__Data listing__.
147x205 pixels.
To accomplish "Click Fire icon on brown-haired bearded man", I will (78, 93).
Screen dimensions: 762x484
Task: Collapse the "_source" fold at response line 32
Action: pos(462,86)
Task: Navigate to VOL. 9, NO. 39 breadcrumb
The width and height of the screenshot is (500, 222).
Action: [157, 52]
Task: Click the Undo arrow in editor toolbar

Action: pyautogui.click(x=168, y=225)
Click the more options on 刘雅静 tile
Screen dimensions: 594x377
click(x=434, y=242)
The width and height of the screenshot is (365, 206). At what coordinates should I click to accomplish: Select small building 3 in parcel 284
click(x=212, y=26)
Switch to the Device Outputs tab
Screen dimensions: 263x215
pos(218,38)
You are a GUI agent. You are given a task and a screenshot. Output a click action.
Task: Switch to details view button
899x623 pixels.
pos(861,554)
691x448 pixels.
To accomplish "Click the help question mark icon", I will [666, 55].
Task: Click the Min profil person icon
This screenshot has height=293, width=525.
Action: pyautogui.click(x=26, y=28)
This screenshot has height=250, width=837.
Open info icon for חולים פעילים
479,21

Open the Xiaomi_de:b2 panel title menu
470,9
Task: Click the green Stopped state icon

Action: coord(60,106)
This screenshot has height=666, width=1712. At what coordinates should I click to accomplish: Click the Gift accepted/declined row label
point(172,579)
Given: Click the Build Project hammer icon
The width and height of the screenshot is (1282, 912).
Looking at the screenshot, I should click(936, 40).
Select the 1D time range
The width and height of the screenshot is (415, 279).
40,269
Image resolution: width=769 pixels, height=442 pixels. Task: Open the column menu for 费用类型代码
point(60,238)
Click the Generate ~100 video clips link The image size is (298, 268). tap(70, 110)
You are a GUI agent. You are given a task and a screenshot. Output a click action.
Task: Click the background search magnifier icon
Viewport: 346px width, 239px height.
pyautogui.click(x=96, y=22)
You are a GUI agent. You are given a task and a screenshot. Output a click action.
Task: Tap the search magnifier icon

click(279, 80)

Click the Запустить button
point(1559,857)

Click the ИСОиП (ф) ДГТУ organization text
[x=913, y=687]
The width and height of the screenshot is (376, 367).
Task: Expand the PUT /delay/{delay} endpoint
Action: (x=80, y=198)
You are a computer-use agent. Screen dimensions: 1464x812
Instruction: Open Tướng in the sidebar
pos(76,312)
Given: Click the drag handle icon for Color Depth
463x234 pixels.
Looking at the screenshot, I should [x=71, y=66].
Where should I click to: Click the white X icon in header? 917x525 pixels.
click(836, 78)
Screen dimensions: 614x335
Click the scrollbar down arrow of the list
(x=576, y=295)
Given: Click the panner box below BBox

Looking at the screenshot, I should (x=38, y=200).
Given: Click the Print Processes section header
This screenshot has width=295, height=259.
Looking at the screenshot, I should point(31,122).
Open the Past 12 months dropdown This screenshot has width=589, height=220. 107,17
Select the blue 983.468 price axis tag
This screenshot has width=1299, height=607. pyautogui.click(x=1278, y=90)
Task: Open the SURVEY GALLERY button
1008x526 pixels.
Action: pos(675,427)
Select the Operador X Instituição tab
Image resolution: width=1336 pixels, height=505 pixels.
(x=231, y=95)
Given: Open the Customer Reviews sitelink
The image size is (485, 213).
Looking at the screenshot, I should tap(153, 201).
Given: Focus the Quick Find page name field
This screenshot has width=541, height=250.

__What is expected__.
When the line with "Click the Запустить button" is reached in the data above, begin copying, and stop after the line with "You are a computer-use"; copy each line exactly, both ends included.

__Exercise solution__.
Click the Запустить button
point(1559,857)

Click the ИСОиП (ф) ДГТУ organization text
[x=913, y=687]
The width and height of the screenshot is (376, 367).
Task: Expand the PUT /delay/{delay} endpoint
Action: (x=80, y=198)
You are a computer-use agent. Screen dimensions: 1464x812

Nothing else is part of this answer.